More than 115,000 new residents moved here in the last decade. Families arrived for the great quality of life and workers moved in as employment opportunities increased. Yet, housing creation has not kept up with demand. In fact, only one new home was created in Snohomish County for every two new jobs.
The increased demand for housing means that home prices and rents continue to rise across single-family homes, condos and apartments. We must create thousands of new housing units at every price point to meet the needs of everyone; especially for those struggling to make ends meet.
HNN Communities specializes in affordable apartment communities. We provide housing for more than 75,000 residents in Snohomish County who make at or below 60 percent of area median income. We saw firsthand how covid-19 upended the lives of low-income residents who experienced loss of income, challenges with remote school, and inability to cover their housing costs.

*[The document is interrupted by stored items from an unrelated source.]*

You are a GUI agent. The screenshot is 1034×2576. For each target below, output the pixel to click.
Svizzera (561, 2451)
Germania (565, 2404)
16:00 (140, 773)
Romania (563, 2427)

We also saw how the community rallied to support our most vulnerable residents. Local government, community groups, non-profit services and affordable housing providers are partnering more closely than ever before to meet the needs of residents. Volunteers of America has been a lifeline for residents. They and others worked to deliver more than $5 million in rental relief funding for our residents to date. The Snohomish County government convened stakeholders across the housing sector to help bring relief and services to those who needed them.

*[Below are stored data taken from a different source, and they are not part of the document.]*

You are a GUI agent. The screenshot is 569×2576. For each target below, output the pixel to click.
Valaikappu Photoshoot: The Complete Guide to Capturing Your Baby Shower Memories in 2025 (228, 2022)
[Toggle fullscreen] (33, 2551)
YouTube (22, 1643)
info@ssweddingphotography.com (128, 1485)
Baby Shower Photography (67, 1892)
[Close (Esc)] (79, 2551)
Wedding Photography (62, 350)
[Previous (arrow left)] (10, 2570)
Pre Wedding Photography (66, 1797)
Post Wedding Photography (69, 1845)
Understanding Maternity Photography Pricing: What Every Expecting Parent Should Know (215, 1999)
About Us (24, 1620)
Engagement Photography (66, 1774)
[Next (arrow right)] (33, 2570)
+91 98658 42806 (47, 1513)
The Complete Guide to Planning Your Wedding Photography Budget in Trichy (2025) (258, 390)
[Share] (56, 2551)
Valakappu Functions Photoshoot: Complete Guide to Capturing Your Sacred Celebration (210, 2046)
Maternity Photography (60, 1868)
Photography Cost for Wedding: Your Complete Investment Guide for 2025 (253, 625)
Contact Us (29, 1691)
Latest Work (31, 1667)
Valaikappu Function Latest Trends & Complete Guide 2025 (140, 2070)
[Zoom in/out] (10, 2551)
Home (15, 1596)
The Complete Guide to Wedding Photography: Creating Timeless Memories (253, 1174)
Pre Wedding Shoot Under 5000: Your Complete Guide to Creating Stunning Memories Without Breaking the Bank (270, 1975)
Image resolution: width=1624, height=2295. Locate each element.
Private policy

Now, as we begin to emerge from the pandemic, we must leverage these new ways of working together to create and maintain the type of affordable housing Snohomish County needs. Here are five things we can do in the next year to help spur the creation of affordable housing and keep residents in their homes:
• Create a shared understanding of the need for relief and assistance for our most vulnerable residents. Build on programs that have proven successful such as Volunteers of America, housing vouchers and rental relief funding and allocation.
• Increase annual bond allocation to incentivize the creation of affordable housing. Currently, the state only has capacity to provide a few allocations a year, which is reducing housing growth.
• Expand Washington’s housing trust fund to provide state funding for new housing units and to allow affordable housing managers to maintain properties at risk of falling off the market due to significant wear and tear beyond what’s covered in the minimum safety deposit.
• Eliminate exclusionary zoning which limits the ability to site new housing units to a small narrow area of land.
• Fund affordable housing initiatives using local bonds to allocate funds to specific projects or developments.
Tackling the affordable housing crisis requires cooperation and partnerships between all stakeholders to help communities address their needs. We need to continue to grow these partnerships and platforms that have a proven success rate to lowering barriers to housing and increasing Washington state’s affordable housing capacity.
Alison Dean is president of HNN Communities which is a member of the Partnership for Affordable Housing, a coalition focused on increasing housing affordability in Washington state.